Apparently so. Good news if you have stock in the United States - boy can that country buy low. Anyway, as you've all probably read, the Fed opened the discount window for AIG in exchange for 80% of its stock. Amazing dilution. No, I can't recall the government having ever done this before. And yes, this sort of invitation to trade credit for equity is utterly unprecedented in the Fed's use of section 13 of the Federal Reserve Act. The below analysis of this administrative action reserves all M&A questions to other corporate experts.
There's really no statutory authority for the AIG takeover (the Fed and Paulson went to the Hill, and got nothing, not that they possibly could have in a couple of Tuesday evening hours). I won't bother noting that the DC Circuit, were it to sit in judgment on whether the Fed could buy the world's largest insurer, would undoubtedly conclude that the plain language of its governing statute (which is to make emergency loans, not require takeovers in exchange) would not permit the takeover under Chevron USA v. NRDC.
And I will wait for others to opine on whether the Fed got a good deal. Legally, the basis for Fed action - not that it is reviewable - would be that the acquisition of the petitioner is a reasonable interpetation of its ability to open the discount window to anyone.

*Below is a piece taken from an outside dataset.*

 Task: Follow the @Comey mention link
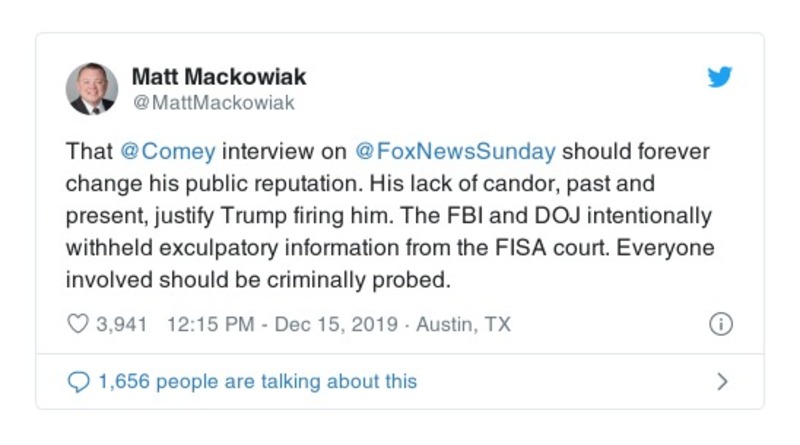166,153
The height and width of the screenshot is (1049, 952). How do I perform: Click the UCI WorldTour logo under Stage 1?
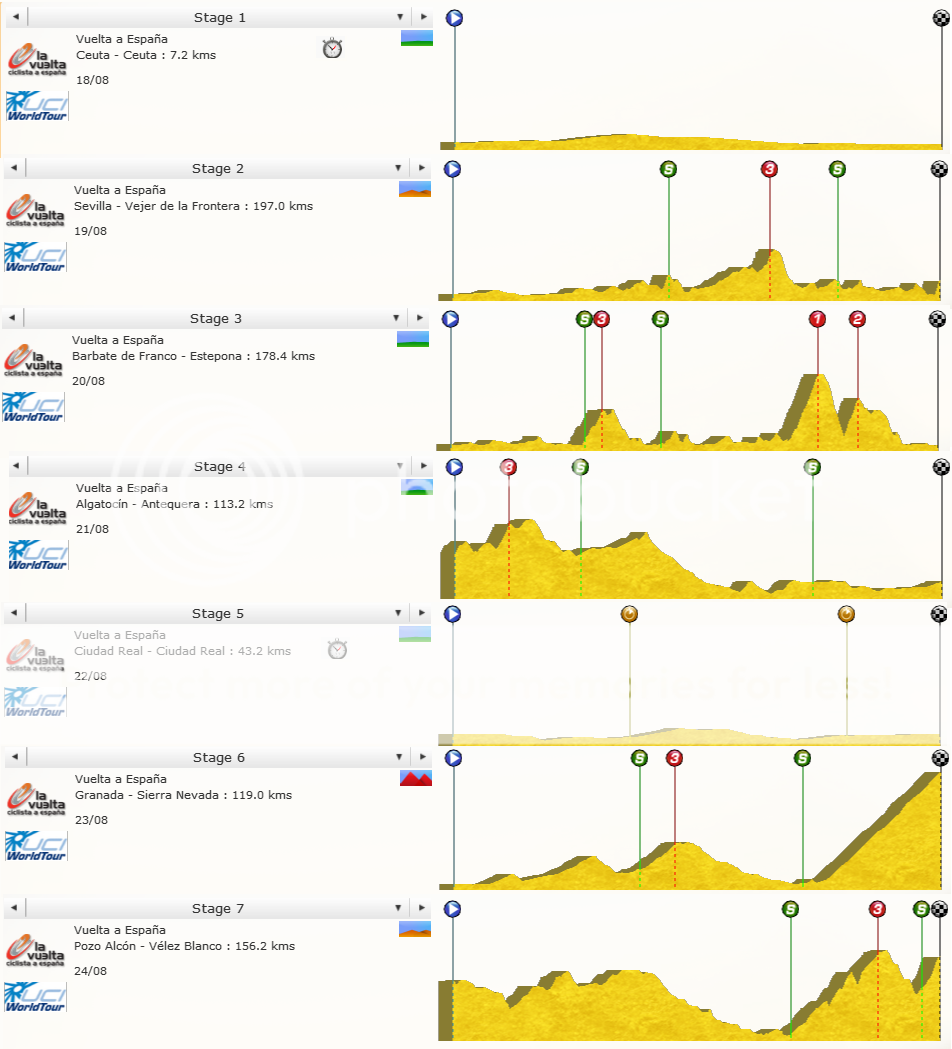(x=35, y=107)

I imagine that the legal answer to that question depends on a nice distinction between practice and plain language. Under the plain language of the statute, interpreted imaginatively, the Fed can extend credit, upon the right showing, to any company or individual, and so why not insist on conditions on the loan? Heck, why couldn't EPA, in the name of fishable swimmable rivers (that's Clean Water Act language), ban all pesticides, including dishwasher detergent, or nationalize water users like the steel industry? Maybe it can! Which might be good news for environmental activists.

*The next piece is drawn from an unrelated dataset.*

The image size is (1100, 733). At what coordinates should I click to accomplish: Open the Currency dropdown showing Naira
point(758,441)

The usual reason why government agencies can't so act has something to do with settled expectations - if a government agency has never done it, and never done anything like it, then it usually can't do it, no matter how broad the grant of Depression era authority.

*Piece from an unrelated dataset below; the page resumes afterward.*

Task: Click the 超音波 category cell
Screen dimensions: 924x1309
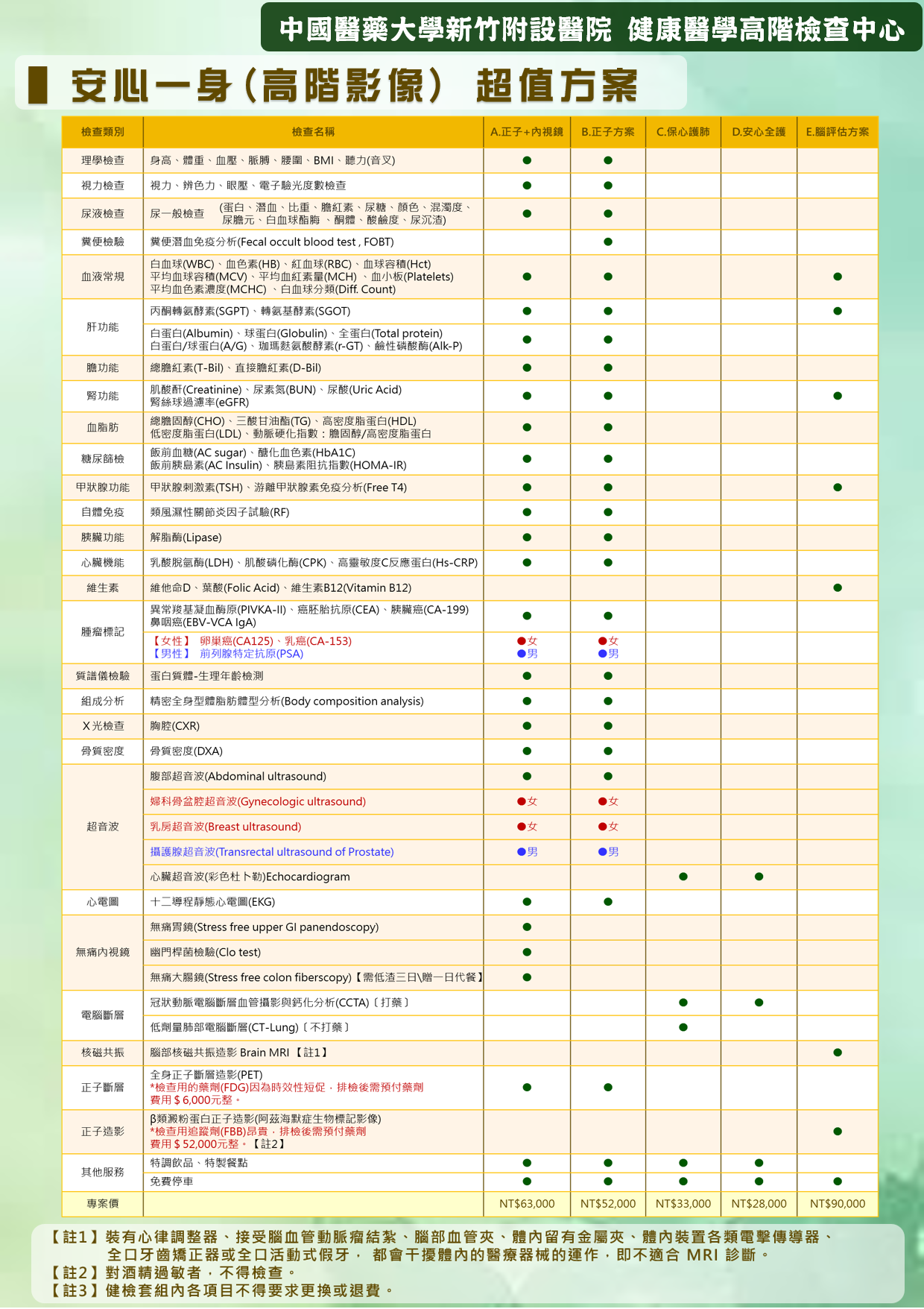Action: coord(103,827)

But, in the Fed's legal defense, maybe, just maybe, the settled expectations are different here, based on the government's takeovers of Fannie and Freddie, and the pleading by AIG for government involvement. Does the very fact that the insurer hoped for Fed action suggest that the Fed could act?
Hmmm. The other defense would be that emergencies are emergencies, and when that happens the rules go out the window, and hopefullly regular elections mean that the officials the people trust are dealing with the emergency. Abraham Lincoln adopted that reasoning, and he won the Civil War. I suspect we're at the "anything goes in an emergency" stage of things. But maybe reasonable minds could disagree.